=== Begin Enclosure ===
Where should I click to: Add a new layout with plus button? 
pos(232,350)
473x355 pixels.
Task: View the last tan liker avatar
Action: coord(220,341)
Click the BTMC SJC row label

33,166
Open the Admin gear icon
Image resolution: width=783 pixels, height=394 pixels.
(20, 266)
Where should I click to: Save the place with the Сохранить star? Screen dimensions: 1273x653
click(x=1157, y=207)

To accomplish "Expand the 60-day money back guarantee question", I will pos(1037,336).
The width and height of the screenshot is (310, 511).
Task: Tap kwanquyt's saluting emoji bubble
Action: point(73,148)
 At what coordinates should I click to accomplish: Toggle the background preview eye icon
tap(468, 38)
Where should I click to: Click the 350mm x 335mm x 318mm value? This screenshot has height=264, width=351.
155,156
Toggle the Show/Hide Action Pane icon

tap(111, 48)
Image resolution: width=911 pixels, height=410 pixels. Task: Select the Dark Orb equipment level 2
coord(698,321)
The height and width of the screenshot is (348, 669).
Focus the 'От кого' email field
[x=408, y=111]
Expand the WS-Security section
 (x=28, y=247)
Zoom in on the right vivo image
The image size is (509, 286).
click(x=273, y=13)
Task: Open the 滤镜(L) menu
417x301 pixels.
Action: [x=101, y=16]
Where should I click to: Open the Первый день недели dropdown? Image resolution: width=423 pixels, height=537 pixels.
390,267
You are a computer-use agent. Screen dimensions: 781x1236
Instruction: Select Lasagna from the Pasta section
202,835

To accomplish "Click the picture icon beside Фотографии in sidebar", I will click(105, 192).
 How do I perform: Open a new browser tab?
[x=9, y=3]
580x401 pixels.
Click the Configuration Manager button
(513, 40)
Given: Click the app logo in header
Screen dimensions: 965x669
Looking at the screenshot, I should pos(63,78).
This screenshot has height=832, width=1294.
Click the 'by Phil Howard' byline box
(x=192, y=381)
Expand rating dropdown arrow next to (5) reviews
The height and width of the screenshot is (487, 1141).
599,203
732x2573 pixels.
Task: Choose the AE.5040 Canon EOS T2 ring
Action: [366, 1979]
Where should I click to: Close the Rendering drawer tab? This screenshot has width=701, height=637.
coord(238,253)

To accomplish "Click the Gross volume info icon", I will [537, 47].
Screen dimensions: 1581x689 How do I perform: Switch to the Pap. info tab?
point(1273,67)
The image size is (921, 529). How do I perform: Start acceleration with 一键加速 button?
=== End Enclosure ===
Return the full data, every line of it, with nothing altered.

TASK OUTPUT:
Where should I click to: Add a new layout with plus button? 
pos(232,350)
473x355 pixels.
Task: View the last tan liker avatar
Action: coord(220,341)
Click the BTMC SJC row label

33,166
Open the Admin gear icon
Image resolution: width=783 pixels, height=394 pixels.
(20, 266)
Where should I click to: Save the place with the Сохранить star? Screen dimensions: 1273x653
click(x=1157, y=207)

To accomplish "Expand the 60-day money back guarantee question", I will pos(1037,336).
The width and height of the screenshot is (310, 511).
Task: Tap kwanquyt's saluting emoji bubble
Action: point(73,148)
 At what coordinates should I click to accomplish: Toggle the background preview eye icon
tap(468, 38)
Where should I click to: Click the 350mm x 335mm x 318mm value? This screenshot has height=264, width=351.
155,156
Toggle the Show/Hide Action Pane icon

tap(111, 48)
Image resolution: width=911 pixels, height=410 pixels. Task: Select the Dark Orb equipment level 2
coord(698,321)
The height and width of the screenshot is (348, 669).
Focus the 'От кого' email field
[x=408, y=111]
Expand the WS-Security section
 (x=28, y=247)
Zoom in on the right vivo image
The image size is (509, 286).
click(x=273, y=13)
Task: Open the 滤镜(L) menu
417x301 pixels.
Action: [x=101, y=16]
Where should I click to: Open the Первый день недели dropdown? Image resolution: width=423 pixels, height=537 pixels.
390,267
You are a computer-use agent. Screen dimensions: 781x1236
Instruction: Select Lasagna from the Pasta section
202,835

To accomplish "Click the picture icon beside Фотографии in sidebar", I will click(105, 192).
 How do I perform: Open a new browser tab?
[x=9, y=3]
580x401 pixels.
Click the Configuration Manager button
(513, 40)
Given: Click the app logo in header
Screen dimensions: 965x669
Looking at the screenshot, I should pos(63,78).
This screenshot has height=832, width=1294.
Click the 'by Phil Howard' byline box
(x=192, y=381)
Expand rating dropdown arrow next to (5) reviews
The height and width of the screenshot is (487, 1141).
599,203
732x2573 pixels.
Task: Choose the AE.5040 Canon EOS T2 ring
Action: [366, 1979]
Where should I click to: Close the Rendering drawer tab? This screenshot has width=701, height=637.
coord(238,253)

To accomplish "Click the Gross volume info icon", I will [537, 47].
Screen dimensions: 1581x689 How do I perform: Switch to the Pap. info tab?
point(1273,67)
The image size is (921, 529). How do I perform: Start acceleration with 一键加速 button?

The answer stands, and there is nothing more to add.